TSX Venture Exchange Stock Maintenance Bulletins
VANCOUVER, BC, Dec. 22, 2022 /CNW/ - TSX VENTURE COMPANIES
BEARING LITHIUM CORP. ("BRZ")
BULLETIN TYPE: Plan of Arrangement, Delist, Remain Halted
BULLETIN DATE: December 22, 2022
TSX Venture Tier 2 Company
Further to Bearing Lithium Corp. ("Bearing" or the "Company") news releases dated June 22, 2022, July 5, 2022, September 28, 2022, October 31, 2022, November 1, 2022, November 3, 2022, November 4, 2022, December 12, 2022, and December 22, 2022 the Company has completed a plan of arrangement (the "Arrangement") with Lithium Power International Ltd. ("LPI") (ASX: LPI) and LPI's wholly owned subsidiary, LPI Canada Holdings Ltd. ("LPI Canada"). Pursuant to the Arrangement, LPI Canada acquired all of the Company's common shares in exchange for ordinary shares of LPI based on an exchange ratio equal to 0.7 of a LPI share for each share of Bearing outstanding.

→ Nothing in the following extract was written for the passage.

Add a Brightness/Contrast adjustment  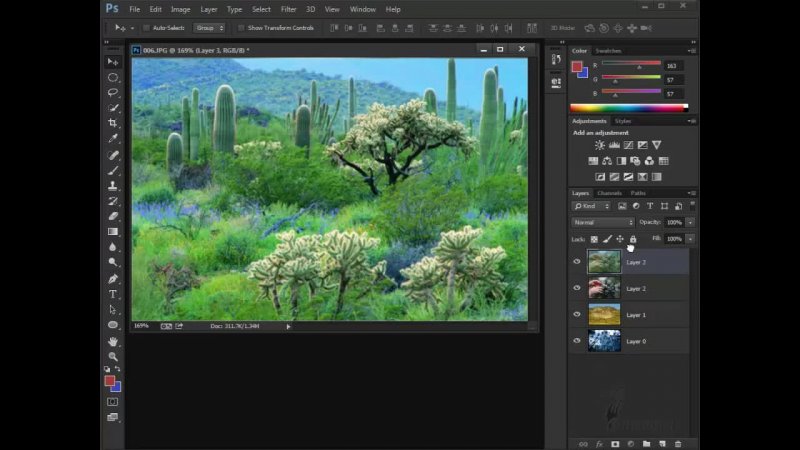coord(600,145)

The Arrangement was approved by the Company's securityholders at a special meeting of securityholders held on October 28, 2022. The TSX Venture Exchange (the "Exchange") has been advised that the Supreme Court of British Columbia provided its final order approving the plan of arrangement on November 2, 2022. The closing of the arrangement occurred on December 22, 2022.
As a result of the completion of the Arrangement, the common shares of the Company will be delisted from the Exchange effective at the close of business on Friday, December 23, 2022. Further to the Exchange Bulletin dated December 20, 2022, trading in the shares of the Company will remain halted while the Company remains listed on the Exchange.
For more information, please consult the Company's Management Information Circular dated September 27, 2022, which is available on SEDAR.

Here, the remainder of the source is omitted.